Head-to-head, winner-takes-all matchups between the top two teams in the conference in the regular season’s final weekend don’t happen all the time.
But when they do, they should be savored.
In the past decade, we’ve seen this happen once before in the race for the MacNaughton Cup. The last time it happened – the 2019-20 season – Minnesota State had clinched at least a share of the title entering the final series but needed to sweep second-place Bemidji State to clinch outright. Instead, the Beavers won 3-1 in Bemidji and the season came down to Saturday’s finale – a 4-1 MSU win.
That was the penultimate year of the old WCHA, a season cut unceremoniously short by the pandemic. You’d be forgiven for forgetting the details of how that season played out. Luckily, we haven’t had to wait long for another similarly-exciting end-of-season series.

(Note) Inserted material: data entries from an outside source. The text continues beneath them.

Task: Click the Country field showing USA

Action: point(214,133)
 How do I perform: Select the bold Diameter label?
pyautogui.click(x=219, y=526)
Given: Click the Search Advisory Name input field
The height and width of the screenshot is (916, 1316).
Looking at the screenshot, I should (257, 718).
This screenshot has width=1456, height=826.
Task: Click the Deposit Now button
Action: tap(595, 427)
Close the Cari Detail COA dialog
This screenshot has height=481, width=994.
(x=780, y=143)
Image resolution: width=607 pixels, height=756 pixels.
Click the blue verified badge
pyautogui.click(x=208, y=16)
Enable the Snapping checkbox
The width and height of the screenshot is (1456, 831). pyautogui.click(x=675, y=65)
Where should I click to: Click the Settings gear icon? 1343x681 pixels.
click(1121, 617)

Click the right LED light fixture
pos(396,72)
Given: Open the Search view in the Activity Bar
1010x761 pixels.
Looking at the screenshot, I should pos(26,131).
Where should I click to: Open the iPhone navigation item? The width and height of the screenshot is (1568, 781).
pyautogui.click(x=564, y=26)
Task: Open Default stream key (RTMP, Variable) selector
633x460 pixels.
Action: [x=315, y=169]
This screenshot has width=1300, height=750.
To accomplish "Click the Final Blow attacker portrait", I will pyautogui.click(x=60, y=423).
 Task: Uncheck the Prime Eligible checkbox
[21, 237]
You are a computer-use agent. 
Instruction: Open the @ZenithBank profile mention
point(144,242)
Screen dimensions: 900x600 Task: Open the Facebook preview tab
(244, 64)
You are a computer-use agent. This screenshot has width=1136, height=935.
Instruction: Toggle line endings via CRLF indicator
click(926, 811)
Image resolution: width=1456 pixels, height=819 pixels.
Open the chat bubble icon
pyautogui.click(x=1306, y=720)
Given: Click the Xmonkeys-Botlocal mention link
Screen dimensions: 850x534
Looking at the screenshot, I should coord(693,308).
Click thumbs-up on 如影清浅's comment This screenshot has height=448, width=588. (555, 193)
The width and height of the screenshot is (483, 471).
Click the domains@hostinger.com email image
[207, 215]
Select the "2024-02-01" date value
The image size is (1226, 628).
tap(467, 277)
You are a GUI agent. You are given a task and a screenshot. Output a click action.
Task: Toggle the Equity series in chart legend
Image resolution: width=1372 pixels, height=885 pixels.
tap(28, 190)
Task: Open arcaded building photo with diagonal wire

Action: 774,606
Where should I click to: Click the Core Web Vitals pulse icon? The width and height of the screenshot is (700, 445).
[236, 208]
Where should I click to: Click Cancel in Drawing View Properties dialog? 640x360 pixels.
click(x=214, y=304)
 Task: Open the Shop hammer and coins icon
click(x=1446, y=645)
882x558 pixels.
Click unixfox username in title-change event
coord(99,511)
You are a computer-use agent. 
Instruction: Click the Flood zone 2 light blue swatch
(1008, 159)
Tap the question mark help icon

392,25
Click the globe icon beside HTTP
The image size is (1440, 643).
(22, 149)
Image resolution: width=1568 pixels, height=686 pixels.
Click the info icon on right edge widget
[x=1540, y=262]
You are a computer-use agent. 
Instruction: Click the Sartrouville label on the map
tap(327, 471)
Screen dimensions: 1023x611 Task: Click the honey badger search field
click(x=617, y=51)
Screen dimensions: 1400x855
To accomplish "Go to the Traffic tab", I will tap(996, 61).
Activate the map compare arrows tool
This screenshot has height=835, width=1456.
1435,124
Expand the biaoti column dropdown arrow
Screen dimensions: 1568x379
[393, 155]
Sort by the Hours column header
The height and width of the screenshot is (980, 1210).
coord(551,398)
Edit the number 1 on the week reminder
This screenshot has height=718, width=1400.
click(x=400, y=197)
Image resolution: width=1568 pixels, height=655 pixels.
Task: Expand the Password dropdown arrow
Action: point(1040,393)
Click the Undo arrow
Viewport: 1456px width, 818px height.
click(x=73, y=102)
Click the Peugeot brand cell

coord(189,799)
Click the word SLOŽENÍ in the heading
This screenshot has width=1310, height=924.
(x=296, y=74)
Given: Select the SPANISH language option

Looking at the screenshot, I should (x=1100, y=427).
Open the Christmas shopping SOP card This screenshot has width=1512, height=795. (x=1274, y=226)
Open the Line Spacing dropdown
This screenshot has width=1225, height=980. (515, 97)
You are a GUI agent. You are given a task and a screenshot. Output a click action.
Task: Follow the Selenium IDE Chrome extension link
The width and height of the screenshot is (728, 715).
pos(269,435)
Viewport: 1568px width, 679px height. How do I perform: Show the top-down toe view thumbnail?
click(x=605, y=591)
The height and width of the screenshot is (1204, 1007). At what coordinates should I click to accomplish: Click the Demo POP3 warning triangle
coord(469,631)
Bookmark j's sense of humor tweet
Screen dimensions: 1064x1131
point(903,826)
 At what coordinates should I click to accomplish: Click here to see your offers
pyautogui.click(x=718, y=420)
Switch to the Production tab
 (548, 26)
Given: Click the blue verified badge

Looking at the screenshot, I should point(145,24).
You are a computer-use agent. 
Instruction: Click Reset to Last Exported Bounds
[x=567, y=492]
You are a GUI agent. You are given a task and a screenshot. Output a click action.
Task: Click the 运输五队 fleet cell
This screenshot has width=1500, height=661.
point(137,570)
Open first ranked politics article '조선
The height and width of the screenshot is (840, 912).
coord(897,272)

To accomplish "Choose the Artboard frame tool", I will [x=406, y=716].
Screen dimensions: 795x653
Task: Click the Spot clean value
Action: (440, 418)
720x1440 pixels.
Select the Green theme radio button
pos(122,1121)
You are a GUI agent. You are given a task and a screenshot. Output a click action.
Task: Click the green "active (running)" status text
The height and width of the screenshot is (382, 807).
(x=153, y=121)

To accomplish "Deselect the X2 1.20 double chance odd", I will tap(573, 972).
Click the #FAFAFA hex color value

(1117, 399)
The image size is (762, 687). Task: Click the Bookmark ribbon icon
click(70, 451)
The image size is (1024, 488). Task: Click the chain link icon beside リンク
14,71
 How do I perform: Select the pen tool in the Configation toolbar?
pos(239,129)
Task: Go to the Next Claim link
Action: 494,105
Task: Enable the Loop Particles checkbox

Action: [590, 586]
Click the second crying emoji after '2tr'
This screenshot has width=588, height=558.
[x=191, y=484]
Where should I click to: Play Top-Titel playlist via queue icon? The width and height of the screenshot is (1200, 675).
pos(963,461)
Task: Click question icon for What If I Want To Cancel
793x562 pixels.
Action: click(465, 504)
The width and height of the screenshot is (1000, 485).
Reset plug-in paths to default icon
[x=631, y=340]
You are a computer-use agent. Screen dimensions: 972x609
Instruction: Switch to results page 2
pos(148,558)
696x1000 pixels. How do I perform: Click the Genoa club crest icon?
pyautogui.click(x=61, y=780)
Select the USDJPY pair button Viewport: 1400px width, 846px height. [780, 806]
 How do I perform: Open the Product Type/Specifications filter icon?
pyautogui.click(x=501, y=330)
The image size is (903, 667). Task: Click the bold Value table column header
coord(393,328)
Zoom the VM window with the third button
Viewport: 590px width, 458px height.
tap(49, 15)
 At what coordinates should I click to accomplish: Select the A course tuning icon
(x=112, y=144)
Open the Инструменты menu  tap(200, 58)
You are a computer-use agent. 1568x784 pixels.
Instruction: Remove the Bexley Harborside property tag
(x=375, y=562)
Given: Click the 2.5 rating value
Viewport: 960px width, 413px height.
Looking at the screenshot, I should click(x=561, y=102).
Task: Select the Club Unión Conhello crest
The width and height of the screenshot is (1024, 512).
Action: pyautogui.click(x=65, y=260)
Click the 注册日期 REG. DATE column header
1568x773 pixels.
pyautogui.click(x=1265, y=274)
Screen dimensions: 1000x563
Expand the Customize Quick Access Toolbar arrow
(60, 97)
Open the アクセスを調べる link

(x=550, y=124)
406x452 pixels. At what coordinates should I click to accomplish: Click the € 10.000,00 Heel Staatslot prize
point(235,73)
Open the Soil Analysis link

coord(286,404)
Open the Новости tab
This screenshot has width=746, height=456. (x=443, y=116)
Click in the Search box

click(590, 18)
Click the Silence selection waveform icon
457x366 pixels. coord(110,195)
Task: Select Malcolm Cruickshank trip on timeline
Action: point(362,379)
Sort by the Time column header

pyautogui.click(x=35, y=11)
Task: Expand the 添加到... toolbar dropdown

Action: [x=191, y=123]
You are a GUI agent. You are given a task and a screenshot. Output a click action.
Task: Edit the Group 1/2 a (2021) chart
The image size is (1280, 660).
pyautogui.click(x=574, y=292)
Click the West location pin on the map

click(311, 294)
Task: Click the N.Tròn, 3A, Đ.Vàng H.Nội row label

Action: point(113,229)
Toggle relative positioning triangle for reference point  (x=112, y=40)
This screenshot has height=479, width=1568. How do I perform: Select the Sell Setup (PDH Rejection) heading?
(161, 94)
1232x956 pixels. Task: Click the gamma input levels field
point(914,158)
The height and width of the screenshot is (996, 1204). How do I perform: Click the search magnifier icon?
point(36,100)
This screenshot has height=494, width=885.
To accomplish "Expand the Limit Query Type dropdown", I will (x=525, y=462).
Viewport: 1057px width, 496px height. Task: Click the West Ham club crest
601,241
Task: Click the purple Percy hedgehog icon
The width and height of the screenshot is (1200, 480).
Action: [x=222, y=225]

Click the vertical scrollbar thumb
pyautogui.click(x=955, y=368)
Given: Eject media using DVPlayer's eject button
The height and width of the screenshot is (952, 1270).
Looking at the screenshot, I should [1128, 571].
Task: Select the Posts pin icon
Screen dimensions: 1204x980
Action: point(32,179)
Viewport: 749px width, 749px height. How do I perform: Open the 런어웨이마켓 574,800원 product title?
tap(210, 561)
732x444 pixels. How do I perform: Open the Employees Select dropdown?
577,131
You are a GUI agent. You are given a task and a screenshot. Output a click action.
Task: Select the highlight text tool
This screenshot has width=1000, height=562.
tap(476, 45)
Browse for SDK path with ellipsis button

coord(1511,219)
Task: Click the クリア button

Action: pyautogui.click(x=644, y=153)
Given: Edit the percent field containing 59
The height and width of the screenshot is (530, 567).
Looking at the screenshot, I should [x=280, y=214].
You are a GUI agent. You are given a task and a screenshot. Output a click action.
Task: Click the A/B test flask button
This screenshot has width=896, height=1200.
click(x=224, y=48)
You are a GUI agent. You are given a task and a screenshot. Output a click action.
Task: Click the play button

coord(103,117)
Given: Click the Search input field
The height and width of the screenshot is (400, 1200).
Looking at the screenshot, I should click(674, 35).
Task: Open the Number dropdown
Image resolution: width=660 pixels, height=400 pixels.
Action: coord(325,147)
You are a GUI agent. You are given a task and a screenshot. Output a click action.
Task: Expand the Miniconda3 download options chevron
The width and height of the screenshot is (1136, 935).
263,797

This weekend’s CCHA series between first-place Minnesota State and second-place Michigan Tech in Mankato – in the midst of a late-winter blizzard raging across much of southern Minnesota – has all the hallmarks of an instant classic. Either team could win the MacNaughton Cup outright, adding to the intensity of the occasion.
“I think if you looked at the voting at the beginning of the year, everybody in our league, maybe we didn’t know who, but we just knew that at the end of the day, it would be close,” MSU coach Mike Hastings said. “It’s following that script. At the beginning of that year, you hope you’re in that situation. Our first goal is to get home ice, and then your second goal is to hopefully be competing for the league championship and we’re in that position now.”
The Mavericks (20-11-1, 15-8-1 CCHA) currently lead the Huskies (21-8-4, 14-6-4 CCHA) by two points in the league standings. A regulation win on either day will clinch the MacNaughton outright for the Mavs, while the Huskies need five points to take it for themselves. A four-point weekend for Tech — say, a win and an overtime loss — and the teams share the cup.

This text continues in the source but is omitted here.